INSTRUCTIONS FOR THE TASK =>
Scan the listing below for "chip", then report every line that has it.

DATA FOR THIS EXERCISE =>
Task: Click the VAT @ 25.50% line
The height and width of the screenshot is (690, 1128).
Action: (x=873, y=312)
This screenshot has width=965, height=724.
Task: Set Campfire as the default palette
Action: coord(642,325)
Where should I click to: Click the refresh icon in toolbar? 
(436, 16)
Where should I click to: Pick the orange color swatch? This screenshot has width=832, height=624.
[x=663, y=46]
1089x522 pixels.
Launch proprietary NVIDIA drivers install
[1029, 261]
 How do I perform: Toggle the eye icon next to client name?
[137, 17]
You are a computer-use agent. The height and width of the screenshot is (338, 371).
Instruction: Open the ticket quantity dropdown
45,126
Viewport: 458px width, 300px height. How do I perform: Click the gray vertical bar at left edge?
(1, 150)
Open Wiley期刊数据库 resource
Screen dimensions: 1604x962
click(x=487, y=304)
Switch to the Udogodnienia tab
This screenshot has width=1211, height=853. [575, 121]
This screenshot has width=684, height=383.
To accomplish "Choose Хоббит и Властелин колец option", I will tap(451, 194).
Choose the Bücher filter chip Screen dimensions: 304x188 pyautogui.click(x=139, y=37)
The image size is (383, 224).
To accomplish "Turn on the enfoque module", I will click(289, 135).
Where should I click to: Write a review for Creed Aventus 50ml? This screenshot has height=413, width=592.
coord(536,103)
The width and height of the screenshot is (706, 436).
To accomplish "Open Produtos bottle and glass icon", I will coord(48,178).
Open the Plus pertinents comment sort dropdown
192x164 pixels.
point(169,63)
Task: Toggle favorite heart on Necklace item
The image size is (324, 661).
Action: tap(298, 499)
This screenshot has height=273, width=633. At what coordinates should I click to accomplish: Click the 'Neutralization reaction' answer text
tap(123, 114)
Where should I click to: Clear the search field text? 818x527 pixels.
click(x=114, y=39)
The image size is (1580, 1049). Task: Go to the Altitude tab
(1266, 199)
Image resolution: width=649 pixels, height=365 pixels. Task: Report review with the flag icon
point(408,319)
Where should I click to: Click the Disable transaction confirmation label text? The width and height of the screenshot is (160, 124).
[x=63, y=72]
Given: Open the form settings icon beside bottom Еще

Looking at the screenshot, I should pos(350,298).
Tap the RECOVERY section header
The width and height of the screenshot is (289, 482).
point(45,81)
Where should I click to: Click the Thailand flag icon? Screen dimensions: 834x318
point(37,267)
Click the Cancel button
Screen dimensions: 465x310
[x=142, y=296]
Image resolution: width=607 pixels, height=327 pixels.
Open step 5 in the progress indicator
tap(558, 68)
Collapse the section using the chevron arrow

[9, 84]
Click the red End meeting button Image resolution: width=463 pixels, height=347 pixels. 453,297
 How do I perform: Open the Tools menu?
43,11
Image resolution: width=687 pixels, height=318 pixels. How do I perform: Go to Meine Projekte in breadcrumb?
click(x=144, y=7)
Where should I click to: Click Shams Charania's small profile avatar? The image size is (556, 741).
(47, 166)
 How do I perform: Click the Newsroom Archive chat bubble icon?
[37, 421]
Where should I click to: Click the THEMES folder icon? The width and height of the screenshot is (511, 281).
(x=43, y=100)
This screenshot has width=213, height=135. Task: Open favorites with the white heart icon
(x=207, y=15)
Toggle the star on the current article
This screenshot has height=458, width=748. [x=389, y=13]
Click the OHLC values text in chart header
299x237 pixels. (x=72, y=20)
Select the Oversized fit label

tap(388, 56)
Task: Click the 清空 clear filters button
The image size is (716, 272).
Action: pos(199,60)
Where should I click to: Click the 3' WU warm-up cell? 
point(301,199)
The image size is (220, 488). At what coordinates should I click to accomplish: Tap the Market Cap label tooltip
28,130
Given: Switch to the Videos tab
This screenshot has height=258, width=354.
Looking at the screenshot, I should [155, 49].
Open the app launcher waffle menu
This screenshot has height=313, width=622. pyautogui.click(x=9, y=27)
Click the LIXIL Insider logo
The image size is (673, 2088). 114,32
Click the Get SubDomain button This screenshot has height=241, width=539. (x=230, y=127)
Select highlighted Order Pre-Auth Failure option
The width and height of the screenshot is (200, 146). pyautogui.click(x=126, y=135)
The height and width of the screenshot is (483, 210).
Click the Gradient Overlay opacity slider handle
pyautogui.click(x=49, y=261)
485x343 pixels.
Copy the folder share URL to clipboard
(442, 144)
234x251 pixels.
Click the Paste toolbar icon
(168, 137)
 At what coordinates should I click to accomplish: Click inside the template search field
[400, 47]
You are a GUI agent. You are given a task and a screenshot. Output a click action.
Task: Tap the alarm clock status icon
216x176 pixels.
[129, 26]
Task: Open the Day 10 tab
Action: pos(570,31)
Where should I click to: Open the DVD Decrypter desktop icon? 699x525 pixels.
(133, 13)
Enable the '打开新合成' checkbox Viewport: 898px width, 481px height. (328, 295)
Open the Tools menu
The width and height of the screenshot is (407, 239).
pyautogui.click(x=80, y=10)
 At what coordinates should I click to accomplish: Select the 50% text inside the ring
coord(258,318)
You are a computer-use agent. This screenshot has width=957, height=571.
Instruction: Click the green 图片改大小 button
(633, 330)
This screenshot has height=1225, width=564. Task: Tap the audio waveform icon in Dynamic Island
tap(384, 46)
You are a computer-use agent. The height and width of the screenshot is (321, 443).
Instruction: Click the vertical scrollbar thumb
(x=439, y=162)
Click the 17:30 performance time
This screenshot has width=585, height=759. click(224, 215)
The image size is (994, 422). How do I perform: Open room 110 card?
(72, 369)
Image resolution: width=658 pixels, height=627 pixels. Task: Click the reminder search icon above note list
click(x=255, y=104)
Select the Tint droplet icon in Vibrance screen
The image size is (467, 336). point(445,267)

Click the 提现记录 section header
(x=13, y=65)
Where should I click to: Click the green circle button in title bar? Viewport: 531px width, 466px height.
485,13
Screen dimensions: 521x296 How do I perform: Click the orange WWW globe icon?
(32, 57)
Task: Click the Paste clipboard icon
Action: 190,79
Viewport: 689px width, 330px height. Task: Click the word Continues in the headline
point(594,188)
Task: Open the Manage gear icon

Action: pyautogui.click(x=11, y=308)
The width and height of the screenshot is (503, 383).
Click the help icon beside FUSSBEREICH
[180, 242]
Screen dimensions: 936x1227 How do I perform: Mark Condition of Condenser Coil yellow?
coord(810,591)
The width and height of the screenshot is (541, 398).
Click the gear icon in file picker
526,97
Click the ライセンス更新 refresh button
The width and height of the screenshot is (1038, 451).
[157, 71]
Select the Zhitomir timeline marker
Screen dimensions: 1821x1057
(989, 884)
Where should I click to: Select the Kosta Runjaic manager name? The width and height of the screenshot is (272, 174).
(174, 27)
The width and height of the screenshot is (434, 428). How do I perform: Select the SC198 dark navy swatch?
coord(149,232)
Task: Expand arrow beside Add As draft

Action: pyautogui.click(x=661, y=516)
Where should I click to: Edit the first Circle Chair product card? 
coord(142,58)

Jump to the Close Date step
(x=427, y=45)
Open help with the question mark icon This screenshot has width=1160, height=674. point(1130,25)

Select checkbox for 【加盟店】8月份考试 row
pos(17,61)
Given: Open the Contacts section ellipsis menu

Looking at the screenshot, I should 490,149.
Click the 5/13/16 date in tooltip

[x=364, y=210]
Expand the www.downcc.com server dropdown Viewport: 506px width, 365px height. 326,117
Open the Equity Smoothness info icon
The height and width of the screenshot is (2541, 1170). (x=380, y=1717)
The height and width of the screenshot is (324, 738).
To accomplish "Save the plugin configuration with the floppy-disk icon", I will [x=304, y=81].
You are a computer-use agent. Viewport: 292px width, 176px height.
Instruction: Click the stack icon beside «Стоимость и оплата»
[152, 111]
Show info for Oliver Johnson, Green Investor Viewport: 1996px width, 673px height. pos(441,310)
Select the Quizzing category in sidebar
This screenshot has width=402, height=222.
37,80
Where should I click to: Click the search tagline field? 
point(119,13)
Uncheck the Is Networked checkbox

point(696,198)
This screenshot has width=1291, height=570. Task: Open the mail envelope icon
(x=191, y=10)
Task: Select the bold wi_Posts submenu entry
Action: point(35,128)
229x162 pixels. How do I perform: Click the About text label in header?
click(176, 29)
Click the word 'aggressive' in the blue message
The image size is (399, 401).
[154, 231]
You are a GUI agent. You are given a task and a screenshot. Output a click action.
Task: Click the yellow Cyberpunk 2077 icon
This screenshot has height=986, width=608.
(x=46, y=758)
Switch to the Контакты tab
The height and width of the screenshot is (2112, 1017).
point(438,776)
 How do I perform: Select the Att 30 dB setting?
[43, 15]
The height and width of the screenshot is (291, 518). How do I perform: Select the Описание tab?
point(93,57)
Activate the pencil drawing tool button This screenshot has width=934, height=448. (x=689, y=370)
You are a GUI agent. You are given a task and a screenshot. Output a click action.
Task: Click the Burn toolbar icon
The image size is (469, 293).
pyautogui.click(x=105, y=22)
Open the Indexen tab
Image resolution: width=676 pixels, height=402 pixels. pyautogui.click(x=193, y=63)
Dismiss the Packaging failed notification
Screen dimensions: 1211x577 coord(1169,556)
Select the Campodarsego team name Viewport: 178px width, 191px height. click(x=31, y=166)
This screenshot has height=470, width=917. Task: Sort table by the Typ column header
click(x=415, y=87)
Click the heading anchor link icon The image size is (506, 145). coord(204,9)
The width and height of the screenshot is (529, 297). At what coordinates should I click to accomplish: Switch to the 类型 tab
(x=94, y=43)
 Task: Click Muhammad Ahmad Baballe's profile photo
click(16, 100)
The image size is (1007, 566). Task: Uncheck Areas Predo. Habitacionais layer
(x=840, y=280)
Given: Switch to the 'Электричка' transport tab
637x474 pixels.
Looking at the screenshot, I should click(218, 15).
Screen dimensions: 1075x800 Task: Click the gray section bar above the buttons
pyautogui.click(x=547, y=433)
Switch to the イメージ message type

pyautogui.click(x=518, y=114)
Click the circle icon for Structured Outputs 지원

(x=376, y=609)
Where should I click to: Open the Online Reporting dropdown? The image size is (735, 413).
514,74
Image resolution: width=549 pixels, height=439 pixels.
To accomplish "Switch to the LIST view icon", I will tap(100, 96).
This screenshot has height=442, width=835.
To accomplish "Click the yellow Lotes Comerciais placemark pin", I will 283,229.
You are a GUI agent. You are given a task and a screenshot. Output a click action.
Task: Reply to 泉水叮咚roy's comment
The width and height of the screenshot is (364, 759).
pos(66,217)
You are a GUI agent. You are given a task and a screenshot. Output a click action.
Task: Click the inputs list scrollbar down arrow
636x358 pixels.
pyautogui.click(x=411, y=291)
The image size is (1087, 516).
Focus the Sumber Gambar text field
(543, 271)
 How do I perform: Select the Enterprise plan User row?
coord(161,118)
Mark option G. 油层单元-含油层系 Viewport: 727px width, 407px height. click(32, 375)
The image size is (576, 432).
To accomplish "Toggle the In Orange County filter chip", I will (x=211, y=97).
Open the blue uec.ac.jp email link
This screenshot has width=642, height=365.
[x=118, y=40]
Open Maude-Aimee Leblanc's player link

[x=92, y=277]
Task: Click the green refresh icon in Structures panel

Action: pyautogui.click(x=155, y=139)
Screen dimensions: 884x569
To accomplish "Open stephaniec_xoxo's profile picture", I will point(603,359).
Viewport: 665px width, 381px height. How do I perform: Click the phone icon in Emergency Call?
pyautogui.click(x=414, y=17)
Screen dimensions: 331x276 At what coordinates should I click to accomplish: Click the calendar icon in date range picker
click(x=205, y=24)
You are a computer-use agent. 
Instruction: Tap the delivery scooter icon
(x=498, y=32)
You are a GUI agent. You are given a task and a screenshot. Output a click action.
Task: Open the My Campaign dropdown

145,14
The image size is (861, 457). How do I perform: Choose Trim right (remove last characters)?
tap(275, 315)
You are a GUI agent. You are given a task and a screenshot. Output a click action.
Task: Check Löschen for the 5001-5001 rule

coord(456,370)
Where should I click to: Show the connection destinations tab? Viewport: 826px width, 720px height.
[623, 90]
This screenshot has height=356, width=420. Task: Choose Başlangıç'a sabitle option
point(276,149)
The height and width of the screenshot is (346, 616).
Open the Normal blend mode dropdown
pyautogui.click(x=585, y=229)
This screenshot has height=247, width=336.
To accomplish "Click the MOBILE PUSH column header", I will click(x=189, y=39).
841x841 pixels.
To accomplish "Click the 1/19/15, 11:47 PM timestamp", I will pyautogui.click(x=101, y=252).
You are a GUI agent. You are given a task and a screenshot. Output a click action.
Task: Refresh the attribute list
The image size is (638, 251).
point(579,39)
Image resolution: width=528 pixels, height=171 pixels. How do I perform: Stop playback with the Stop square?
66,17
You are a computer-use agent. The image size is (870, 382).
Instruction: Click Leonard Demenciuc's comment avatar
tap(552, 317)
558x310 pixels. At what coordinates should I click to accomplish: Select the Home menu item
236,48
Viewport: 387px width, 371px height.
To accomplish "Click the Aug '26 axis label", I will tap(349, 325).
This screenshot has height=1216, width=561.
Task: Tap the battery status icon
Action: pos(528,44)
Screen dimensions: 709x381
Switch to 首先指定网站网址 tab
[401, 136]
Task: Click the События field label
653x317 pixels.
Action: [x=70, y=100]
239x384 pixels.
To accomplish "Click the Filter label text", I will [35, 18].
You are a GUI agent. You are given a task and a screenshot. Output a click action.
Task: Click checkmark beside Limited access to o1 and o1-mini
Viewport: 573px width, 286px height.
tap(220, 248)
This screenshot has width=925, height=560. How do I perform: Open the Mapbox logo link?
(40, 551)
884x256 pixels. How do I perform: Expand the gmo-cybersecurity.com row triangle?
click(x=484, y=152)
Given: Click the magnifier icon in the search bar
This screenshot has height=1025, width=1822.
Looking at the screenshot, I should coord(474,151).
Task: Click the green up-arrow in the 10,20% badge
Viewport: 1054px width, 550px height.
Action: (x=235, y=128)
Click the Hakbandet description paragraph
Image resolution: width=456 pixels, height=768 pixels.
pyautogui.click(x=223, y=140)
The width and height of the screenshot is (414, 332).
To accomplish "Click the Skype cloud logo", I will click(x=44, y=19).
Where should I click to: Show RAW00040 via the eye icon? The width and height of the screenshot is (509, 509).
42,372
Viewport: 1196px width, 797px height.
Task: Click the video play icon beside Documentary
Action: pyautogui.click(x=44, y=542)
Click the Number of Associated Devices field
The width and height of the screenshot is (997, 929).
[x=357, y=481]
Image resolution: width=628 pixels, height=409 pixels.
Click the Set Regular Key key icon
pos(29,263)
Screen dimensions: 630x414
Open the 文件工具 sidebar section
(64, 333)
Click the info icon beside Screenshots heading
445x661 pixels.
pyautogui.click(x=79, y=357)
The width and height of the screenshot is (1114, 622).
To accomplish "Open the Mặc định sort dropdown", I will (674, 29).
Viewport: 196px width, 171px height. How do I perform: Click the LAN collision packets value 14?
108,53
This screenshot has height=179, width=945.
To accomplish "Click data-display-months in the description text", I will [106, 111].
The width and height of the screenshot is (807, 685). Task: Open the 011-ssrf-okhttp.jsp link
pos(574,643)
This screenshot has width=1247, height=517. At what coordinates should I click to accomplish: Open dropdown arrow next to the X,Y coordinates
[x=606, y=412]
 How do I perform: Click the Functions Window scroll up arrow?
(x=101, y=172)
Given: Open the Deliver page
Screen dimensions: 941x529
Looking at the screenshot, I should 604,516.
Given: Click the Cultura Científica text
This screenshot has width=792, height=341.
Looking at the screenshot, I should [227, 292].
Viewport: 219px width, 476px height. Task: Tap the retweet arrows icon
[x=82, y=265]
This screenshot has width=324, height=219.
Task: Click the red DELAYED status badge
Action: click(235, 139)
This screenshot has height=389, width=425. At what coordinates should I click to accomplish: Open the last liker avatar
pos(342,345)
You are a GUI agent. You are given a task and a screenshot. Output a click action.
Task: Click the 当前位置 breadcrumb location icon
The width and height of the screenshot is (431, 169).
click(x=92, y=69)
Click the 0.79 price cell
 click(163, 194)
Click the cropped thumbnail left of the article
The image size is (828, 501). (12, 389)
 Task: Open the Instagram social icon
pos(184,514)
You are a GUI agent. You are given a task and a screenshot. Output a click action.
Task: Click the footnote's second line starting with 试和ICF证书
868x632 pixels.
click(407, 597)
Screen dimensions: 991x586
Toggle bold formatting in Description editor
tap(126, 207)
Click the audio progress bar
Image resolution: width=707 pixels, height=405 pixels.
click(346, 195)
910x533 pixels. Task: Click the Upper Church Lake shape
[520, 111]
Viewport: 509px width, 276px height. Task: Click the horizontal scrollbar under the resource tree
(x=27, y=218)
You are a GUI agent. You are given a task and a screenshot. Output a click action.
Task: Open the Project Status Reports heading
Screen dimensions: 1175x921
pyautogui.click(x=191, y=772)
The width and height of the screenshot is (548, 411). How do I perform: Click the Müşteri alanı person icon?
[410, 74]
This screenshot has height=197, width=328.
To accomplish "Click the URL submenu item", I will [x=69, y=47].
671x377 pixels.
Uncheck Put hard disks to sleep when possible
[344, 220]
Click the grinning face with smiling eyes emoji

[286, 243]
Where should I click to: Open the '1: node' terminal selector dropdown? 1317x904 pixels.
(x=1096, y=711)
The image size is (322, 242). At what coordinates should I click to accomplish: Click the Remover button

OUTPUT OF THE EXERCISE =>
Choose the Bücher filter chip Screen dimensions: 304x188 pyautogui.click(x=139, y=37)
To accomplish "Toggle the In Orange County filter chip", I will (x=211, y=97).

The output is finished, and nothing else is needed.